New large-scale conservation funding model takes shape

(Source: TNC)

From the newsletter

Gabon has partnered with international donors to launch the Gabon Infini Project Finance for Permanence (PFP) initiative. This is a decade-long conservation financing plan to safeguard 34,000 km² of the Congo Basin rainforests while promoting a nature-based economy. This is the second such deal in Africa, after Kenya. 

  • The initiative is funded by $94 million from donors, including the Global Environment Facility and the Bezos Earth Fund, with $86 million of government funding in conservation and community development investments over ten years.

  • Unlike traditional grants, the PFP model commits funds over a decade or more and only releases funds if legally binding conservation action is met. This can be the change or implementation of policies and more.

More details

  • “With long-term resources, we are guaranteeing the future of our vital ecosystems and investing in the livelihoods of our communities,” said Maurice Ntossui Allogo, the former Minister of Forests in Gabon. Ryan Demmy Bidwell, global director for PFPs at The Nature Conservancy, added that Gabon’s success shows how long-term, performance based financing can secure climate-critical landscapes.

  • The Gabon Infini PFP will also establish community enterprise funds to generate sustainable revenue for local communities. The initiative builds on Gabon’s previous conservation finance innovations, including a 2023 debt-for-nature swap that refinanced $500 million in loans and funded coastal preservation. The new PFP intends to increase protected rainforest coverage from 15% to 30%.

  • Project Finance for Permanence (PFP) is a model for long-term conservation funding that ensures both full financial backing and the policy measures needed to sustain protected areas indefinitely. Unlike other grants, PFPs secure all the resources necessary to achieve specific conservation goals using legal and policy changes that guarantee lasting impact.

  • A PFP begins when interested parties come together to define large-scale, long-term conservation objectives. A formal assessment follows to determine whether the country has the political will and enabling conditions to support a PFP. This assessment identifies gaps and areas requiring additional investment to prevent wasted effort or resources.

  • If feasible, partners form a coalition to develop the PFP’s components, including a conservation plan and a fundraising target. The financial gap between existing funding and what is needed is quantified and strategies such as carbon taxes or other sustainable finance mechanisms are explored to fill it. Donor pledges are made but are withheld until all legal and financial conditions, known as closing conditions are met. 

  • Once a closing agreement is signed, the funds are administered independently and disbursed over time. Release of funding is conditional on performance-based milestones, such as creating new protected areas or achieving zero net loss of habitat, which motivates all partners to meet targets. Over time, governments gradually assume more of the conservation costs, drawing on domestic revenue sources, until they largely or fully sustain the initiative themselves.

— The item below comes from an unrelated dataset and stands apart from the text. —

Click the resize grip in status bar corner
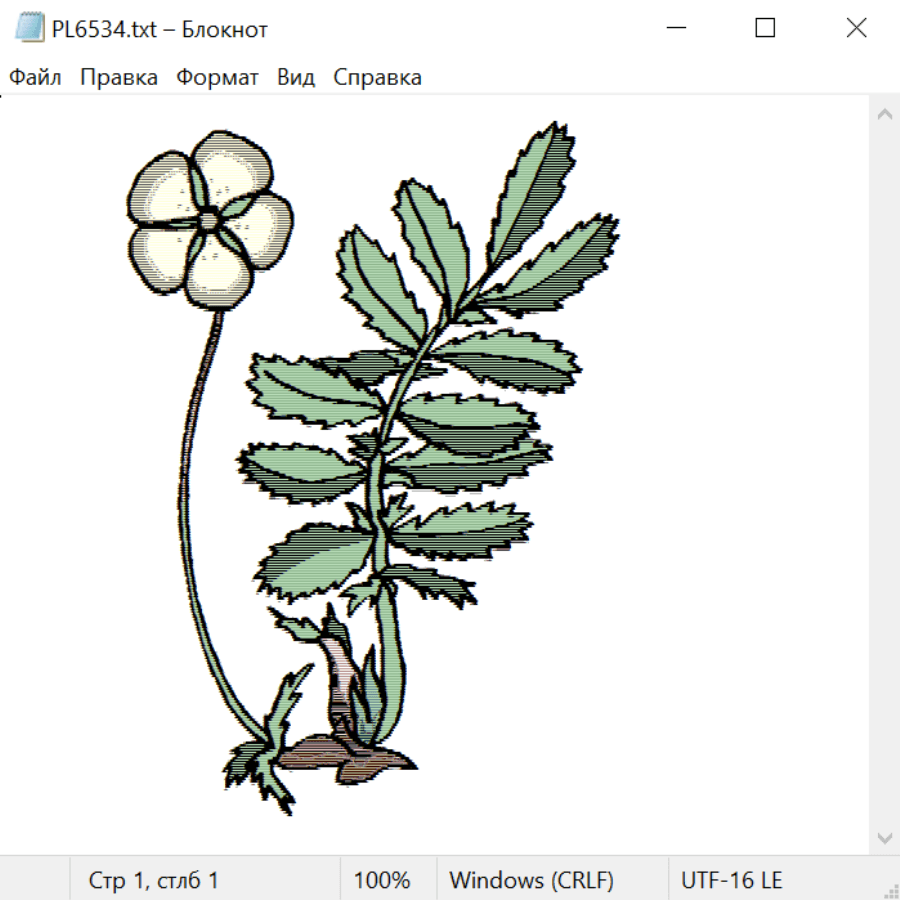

  • ARPA for Life in Brazil is the largest global example of PFP. It funded over 60 million hectares of Amazon protected areas, including six million new hectares. In Africa, Kenya and Namibia are currently in talks to finalise deals on this model of conservation funding. Both countries are working with the Nature Conservancy and conservation stakeholders to develop PFP.

Our take

  • PFPs thrive in areas with strong political support and prior experience in managing large scale conservation funds.

  • To increase the chance of getting support, the goal of a PFP should align with the country’s national and international environmental commitments and address major threats to its environment.